From what I’ve seen so far of the training of the leaders of churches, by and large, many really useful skills are widely inculcated, especially in terms of reflective practice and spiritual responsiveness.
Since even the IPCC cannot do more than provide likely, and terrifying trends for the fate of the life of the world, our leaders’ being able to reflect creatively on what does turn out to happen, using Scripture as an authoritative tool and resource, in context, will be highly valuable to congregations of Christians (and the communities in which they are embedded). There is cause for confidence, here at least.
I wonder sometimes though – and part of this is personal experience – what can be done to help people through their first few years in whatever sort of ministry: from the college, to the church. Like learning again to write poetry and paint pictures after school.
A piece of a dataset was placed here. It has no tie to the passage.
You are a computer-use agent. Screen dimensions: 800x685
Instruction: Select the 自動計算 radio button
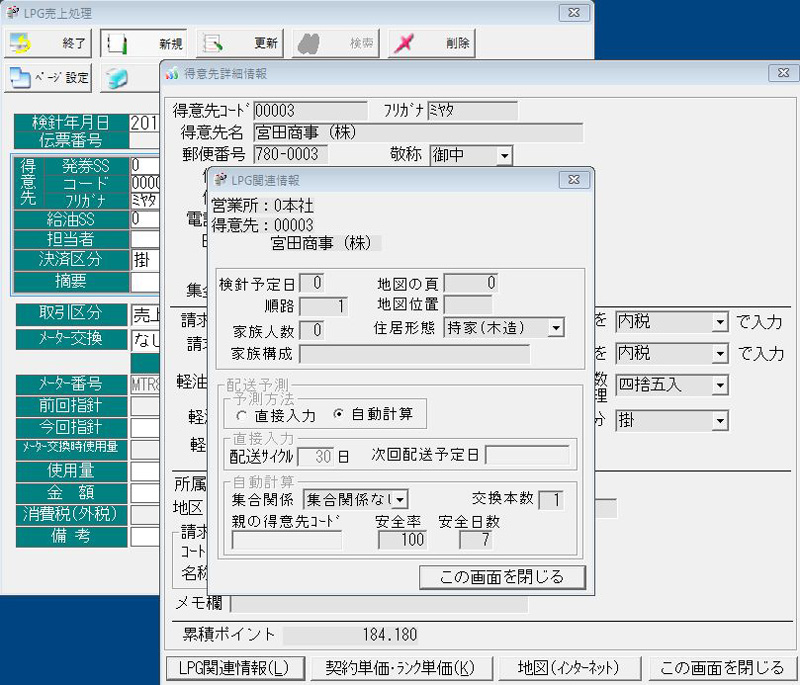[340, 413]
And the acuteness of this journeyman phase in a day of Creation Crisis…..
As this year I approach my ‘silver jubilee’ of ordination, I am still struck, and surprised, by how useful a particular lecture or course turned out to be; though also how differently things might have turned out for me if I had then had the confidence to question more rigorously some of the culture of ( Oxford) university theology.
I made and continue to make many mistakes, but some of those, right now, are as valuable as the teaching.